### Information given ###
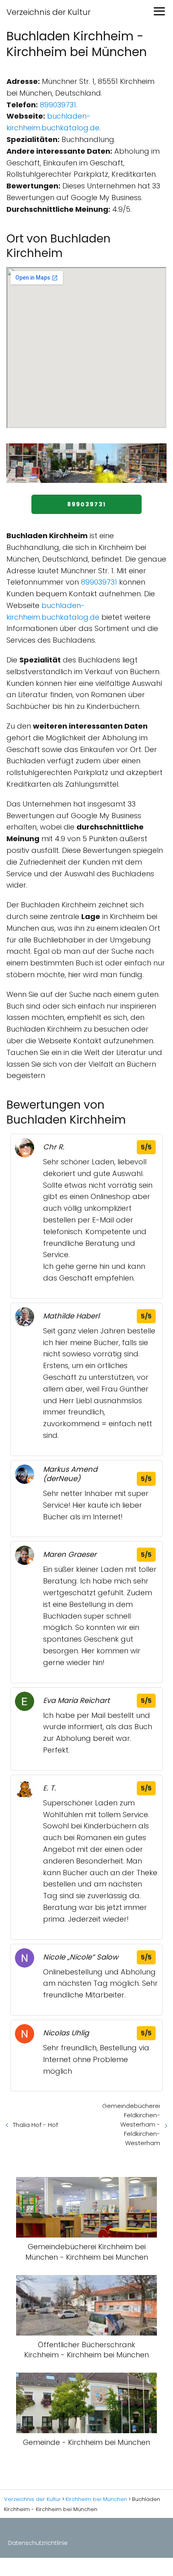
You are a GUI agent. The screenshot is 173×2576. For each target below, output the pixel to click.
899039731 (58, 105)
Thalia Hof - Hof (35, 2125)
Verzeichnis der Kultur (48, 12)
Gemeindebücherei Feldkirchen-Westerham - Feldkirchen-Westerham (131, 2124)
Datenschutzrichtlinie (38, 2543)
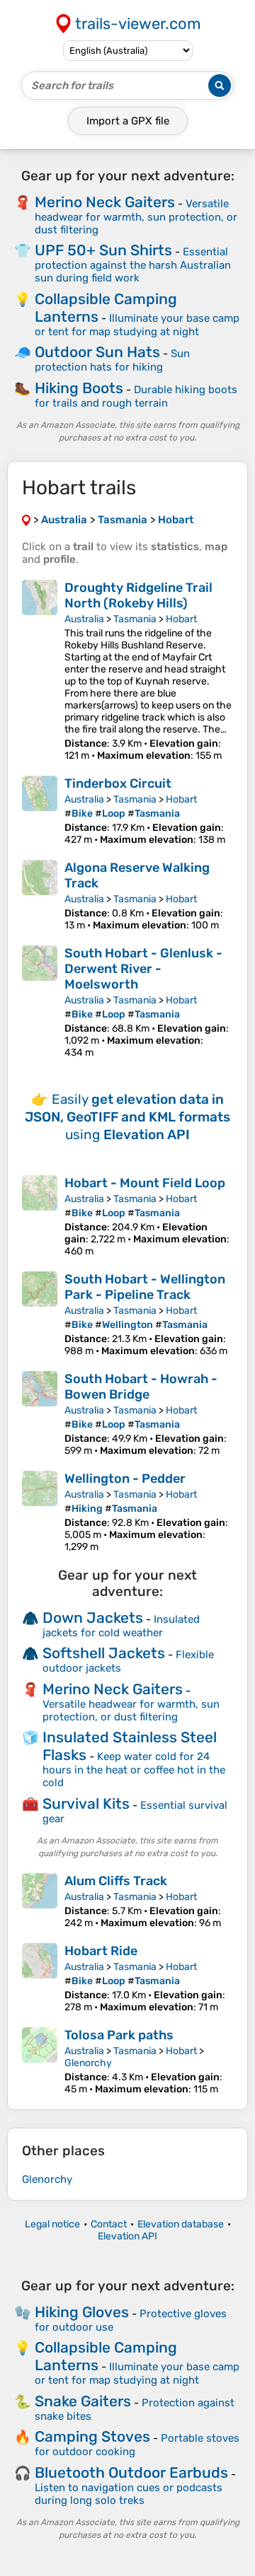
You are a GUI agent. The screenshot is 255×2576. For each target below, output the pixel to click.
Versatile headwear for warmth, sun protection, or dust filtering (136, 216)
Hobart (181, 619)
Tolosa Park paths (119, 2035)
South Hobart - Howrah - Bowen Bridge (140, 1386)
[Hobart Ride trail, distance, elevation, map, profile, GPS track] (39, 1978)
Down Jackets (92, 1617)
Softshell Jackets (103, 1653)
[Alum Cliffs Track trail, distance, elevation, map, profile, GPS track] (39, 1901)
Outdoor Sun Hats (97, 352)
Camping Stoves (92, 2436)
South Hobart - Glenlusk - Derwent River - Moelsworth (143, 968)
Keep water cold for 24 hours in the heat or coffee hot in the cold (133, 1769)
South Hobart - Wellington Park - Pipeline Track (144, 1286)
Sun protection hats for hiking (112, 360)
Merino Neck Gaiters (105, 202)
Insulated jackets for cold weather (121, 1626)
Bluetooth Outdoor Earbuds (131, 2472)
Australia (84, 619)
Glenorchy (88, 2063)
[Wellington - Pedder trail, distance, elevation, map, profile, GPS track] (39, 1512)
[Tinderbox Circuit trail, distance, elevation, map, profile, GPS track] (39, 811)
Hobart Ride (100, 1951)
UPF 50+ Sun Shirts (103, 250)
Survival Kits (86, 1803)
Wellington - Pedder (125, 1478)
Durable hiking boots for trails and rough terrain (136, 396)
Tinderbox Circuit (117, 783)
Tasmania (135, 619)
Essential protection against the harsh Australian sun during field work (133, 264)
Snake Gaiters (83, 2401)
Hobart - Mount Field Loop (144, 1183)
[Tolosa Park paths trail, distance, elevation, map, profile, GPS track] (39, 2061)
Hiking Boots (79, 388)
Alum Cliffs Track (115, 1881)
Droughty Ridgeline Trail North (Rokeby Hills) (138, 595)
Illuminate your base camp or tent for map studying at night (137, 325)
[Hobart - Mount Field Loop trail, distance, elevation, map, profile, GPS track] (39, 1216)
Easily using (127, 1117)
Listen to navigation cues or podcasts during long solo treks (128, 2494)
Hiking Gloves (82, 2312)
###
Activity
Please copy every entry exactly, without the pictures.

Problem solution
You are a GUI agent. The screenshot is 173×2576. For each target below, output the pixel to click.
899039731 (58, 105)
Thalia Hof - Hof (35, 2125)
Verzeichnis der Kultur (48, 12)
Gemeindebücherei Feldkirchen-Westerham - Feldkirchen-Westerham (131, 2124)
Datenschutzrichtlinie (38, 2543)
You are a GUI agent. The screenshot is 255×2576. For each target below, output the pixel to click.
Versatile headwear for warmth, sun protection, or dust filtering (136, 216)
Hobart (181, 619)
Tolosa Park paths (119, 2035)
South Hobart - Howrah - Bowen Bridge (140, 1386)
[Hobart Ride trail, distance, elevation, map, profile, GPS track] (39, 1978)
Down Jackets (92, 1617)
Softshell Jackets (103, 1653)
[Alum Cliffs Track trail, distance, elevation, map, profile, GPS track] (39, 1901)
Outdoor Sun Hats (97, 352)
Camping Stoves (92, 2436)
South Hobart - Glenlusk - Derwent River - Moelsworth (143, 968)
Keep water cold for 24 hours in the heat or coffee hot in the cold (133, 1769)
South Hobart - Wellington Park - Pipeline Track (144, 1286)
Sun protection hats for hiking (112, 360)
Merino Neck Gaiters (105, 202)
Insulated jackets for cold weather (121, 1626)
Bluetooth Outdoor Earbuds (131, 2472)
Australia (84, 619)
Glenorchy (88, 2063)
[Wellington - Pedder trail, distance, elevation, map, profile, GPS track] (39, 1512)
[Tinderbox Circuit trail, distance, elevation, map, profile, GPS track] (39, 811)
Hobart Ride (100, 1951)
UPF 50+ Sun Shirts (103, 250)
Survival Kits (86, 1803)
Wellington - Pedder (125, 1478)
Durable hiking boots for trails and rough terrain (136, 396)
Tinderbox Circuit (117, 783)
Tasmania (135, 619)
Essential protection against the harsh Australian sun during field work (133, 264)
Snake Gaiters (83, 2401)
Hobart - Mount Field Loop (144, 1183)
[Tolosa Park paths trail, distance, elevation, map, profile, GPS track] (39, 2061)
Hiking Boots (79, 388)
Alum Cliffs Track (115, 1881)
Droughty Ridgeline Trail North (Rokeby Hills) (138, 595)
Illuminate your base camp or tent for map studying at night (137, 325)
[Hobart - Mount Field Loop trail, distance, elevation, map, profile, GPS track] (39, 1216)
Easily using (127, 1117)
Listen to navigation cues or podcasts during long solo treks (128, 2494)
Hiking Gloves (82, 2312)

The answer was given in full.